---------- Texte source

Car une part importante est effectuée par le biais de l'échange verbal.

En effet, le partage de la parole agit comme une thérapie.
Les expériences des uns et des autres rentrent en résonance, et nous nous relancons la balle mutuellement.
Par exemple, lorsque je parle avec GI, je n'ai plus, maintenant, aucune réticence, puisque nos paroles se font écho.
Ansi, dès que l'un d'entre nous parle d'un souvenir générateur d'emotion, d'ombre, aussitôt l'autre se rappelle une expérience elle aussi ressemblante et hop ! une nouvelle émotion jaillit, à nommer et à nettoyer.

Ainsi, je m'aperçois que nous avons tous  les mêmes expériences (globalement), les mêmes ressentis (nous sommes tous fabriqués sur le même moule), les mêmes ombres...

Et, contrairement à ce qui nous est inculqué, nous ne sommes pas seuls, murés dans notre tête, nous faisons tous partie de la grande famille humaine.
Seulement nous l'avons oublié.
Et nous nous enfermons dans la solitude de notre esprit.

A part, évidemment, les échanges avec nos proches, famille ou amis.
Echanges au demeurant limités, car qui irait dire à son vis-à-vis en toute confiance, innocence (pureté ?) qu'il est  jaloux, plein de rancoeur ou de haine, qu'il ne s'aime pas ou n'a pas confiance en lui...?

--------------------
---------- Entrées répertoriées

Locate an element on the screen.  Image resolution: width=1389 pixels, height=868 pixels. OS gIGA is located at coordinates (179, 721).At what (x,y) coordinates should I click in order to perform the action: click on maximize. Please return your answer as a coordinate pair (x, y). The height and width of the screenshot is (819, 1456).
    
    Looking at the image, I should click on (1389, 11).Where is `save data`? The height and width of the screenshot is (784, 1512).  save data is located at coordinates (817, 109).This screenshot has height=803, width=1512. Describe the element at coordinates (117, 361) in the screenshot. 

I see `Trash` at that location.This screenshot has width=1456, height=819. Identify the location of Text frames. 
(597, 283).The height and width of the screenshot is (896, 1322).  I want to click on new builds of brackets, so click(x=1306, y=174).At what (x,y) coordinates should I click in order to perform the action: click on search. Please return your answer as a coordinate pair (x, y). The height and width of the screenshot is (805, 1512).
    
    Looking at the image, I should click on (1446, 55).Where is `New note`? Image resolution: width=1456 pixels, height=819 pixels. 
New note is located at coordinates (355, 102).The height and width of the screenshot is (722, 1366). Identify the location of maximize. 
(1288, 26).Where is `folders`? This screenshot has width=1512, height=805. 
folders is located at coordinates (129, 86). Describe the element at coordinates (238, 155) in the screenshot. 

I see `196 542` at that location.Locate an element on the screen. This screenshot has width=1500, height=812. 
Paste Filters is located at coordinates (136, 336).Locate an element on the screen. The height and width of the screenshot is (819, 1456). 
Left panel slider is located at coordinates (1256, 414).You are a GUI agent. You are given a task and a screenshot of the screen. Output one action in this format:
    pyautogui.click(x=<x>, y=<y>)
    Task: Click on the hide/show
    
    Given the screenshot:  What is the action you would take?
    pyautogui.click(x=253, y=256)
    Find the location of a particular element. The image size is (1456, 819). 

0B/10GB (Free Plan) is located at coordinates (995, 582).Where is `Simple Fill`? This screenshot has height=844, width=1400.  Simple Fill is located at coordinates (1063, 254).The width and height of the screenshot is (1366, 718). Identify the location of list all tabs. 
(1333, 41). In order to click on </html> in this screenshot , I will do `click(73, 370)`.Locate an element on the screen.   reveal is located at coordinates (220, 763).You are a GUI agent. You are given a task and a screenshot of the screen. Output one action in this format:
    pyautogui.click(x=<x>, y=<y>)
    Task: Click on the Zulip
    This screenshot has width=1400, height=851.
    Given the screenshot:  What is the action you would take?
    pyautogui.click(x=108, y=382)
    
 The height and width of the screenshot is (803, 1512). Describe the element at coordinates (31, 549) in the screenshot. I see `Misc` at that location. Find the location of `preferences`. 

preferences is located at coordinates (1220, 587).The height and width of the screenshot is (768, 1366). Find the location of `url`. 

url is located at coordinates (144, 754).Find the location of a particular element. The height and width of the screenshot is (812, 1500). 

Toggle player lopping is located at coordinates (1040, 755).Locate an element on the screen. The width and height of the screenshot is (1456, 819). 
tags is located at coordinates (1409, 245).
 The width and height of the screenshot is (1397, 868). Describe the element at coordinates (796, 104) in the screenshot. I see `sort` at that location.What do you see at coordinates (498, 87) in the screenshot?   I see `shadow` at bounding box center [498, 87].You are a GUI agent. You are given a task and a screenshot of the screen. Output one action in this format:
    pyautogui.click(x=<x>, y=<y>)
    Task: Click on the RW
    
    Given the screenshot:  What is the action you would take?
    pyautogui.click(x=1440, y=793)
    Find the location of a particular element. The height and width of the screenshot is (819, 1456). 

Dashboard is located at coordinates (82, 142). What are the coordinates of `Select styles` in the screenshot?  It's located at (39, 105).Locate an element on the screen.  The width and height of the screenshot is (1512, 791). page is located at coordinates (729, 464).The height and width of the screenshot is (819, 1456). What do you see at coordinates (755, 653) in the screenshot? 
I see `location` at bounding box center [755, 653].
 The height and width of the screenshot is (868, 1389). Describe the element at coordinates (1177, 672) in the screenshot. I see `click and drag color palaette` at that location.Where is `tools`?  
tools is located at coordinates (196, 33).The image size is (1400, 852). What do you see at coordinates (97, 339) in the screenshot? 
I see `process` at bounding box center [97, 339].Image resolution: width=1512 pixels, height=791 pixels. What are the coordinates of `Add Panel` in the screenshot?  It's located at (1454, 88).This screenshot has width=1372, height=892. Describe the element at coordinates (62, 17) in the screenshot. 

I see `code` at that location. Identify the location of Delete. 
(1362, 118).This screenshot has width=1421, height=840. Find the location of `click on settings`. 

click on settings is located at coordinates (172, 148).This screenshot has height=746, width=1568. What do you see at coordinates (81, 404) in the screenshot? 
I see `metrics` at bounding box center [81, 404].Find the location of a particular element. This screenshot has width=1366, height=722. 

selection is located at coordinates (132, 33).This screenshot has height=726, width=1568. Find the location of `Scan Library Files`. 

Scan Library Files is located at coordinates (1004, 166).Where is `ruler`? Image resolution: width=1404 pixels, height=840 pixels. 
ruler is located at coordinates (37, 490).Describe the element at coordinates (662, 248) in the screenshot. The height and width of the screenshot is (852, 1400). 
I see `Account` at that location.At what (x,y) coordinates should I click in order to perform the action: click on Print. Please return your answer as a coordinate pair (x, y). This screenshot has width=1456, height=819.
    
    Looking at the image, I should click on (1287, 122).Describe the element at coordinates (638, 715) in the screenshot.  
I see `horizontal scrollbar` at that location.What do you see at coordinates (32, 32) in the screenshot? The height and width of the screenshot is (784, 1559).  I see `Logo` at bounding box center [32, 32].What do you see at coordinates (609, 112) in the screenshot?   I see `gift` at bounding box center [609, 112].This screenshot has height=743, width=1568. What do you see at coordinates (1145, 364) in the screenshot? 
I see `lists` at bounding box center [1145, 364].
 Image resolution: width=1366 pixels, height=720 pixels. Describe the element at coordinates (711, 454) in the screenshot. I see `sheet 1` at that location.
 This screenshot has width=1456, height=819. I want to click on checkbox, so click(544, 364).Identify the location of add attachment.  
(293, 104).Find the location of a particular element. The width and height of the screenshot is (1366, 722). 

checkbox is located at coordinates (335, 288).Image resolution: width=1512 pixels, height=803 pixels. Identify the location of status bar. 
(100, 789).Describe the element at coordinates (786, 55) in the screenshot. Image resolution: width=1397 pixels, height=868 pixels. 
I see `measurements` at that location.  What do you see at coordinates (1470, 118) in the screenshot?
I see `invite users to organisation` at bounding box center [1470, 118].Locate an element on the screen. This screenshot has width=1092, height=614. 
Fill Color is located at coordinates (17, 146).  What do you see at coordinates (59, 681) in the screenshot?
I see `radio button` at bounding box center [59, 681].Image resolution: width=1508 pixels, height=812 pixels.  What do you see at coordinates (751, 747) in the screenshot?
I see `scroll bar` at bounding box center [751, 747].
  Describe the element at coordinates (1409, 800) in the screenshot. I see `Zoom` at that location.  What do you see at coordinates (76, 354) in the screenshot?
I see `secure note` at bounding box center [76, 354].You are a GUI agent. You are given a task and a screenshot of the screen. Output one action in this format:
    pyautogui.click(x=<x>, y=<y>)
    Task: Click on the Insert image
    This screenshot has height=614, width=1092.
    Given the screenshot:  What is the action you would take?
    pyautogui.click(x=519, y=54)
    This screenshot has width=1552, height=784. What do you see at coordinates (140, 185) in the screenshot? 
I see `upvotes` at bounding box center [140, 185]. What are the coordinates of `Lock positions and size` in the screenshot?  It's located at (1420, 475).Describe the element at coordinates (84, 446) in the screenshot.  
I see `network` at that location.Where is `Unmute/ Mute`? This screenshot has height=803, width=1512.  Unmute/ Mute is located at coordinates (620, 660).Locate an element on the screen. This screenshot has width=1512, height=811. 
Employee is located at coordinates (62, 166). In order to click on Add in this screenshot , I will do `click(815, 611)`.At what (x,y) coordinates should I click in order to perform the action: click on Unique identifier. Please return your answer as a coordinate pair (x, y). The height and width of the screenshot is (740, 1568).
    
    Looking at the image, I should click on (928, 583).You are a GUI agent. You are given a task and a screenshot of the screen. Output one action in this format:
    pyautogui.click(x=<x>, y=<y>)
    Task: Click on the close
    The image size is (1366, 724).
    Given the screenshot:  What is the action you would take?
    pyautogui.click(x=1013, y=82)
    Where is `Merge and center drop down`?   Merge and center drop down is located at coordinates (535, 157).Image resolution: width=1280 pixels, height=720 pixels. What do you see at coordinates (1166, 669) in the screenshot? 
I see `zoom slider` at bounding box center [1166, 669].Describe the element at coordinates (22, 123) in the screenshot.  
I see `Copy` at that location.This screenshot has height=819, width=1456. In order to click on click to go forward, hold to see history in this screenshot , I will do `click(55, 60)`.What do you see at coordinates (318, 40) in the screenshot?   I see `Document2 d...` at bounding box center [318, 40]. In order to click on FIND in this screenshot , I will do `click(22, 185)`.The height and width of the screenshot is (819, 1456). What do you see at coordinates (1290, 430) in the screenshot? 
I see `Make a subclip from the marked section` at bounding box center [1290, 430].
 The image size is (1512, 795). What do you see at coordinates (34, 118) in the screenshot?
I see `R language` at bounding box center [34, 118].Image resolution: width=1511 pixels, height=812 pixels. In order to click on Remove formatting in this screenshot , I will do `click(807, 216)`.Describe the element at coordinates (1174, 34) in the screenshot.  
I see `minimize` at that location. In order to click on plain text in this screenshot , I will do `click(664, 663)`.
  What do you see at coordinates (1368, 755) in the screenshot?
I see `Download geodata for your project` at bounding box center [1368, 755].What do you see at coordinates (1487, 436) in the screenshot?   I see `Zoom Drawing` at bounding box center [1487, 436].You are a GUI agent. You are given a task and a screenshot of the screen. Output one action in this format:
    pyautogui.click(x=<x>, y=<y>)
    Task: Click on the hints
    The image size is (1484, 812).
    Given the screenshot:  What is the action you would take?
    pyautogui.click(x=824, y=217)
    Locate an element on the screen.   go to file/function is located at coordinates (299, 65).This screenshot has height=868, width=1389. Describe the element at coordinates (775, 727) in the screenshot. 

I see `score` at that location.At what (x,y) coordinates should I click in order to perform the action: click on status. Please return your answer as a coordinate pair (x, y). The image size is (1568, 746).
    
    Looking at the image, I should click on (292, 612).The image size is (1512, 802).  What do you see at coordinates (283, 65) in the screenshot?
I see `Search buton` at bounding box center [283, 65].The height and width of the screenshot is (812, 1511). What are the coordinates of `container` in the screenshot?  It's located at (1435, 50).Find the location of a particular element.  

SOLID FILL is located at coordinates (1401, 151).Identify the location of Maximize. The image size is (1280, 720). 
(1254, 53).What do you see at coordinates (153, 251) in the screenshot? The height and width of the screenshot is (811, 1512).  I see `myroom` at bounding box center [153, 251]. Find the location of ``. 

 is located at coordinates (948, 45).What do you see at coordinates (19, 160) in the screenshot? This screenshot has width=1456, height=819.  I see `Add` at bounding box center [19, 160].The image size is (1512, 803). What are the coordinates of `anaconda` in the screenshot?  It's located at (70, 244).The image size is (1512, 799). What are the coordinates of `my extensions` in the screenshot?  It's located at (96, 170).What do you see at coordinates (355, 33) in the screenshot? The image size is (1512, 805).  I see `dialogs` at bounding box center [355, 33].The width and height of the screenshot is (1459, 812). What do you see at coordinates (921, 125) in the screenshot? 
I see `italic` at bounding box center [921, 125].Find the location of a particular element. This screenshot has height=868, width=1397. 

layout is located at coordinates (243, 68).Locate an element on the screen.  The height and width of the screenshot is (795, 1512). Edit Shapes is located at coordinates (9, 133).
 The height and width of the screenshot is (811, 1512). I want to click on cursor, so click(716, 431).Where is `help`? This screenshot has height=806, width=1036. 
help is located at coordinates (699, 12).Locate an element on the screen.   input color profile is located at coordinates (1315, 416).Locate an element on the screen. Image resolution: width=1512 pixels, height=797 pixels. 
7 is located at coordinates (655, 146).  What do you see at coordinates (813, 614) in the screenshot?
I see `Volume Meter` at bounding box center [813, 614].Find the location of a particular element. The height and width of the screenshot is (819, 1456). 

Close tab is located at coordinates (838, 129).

--------------------

→ Consigne:
D'après le texte source, comment agit le partage de la parole ?

→ Résultat attendu:
Il agit comme une thérapie.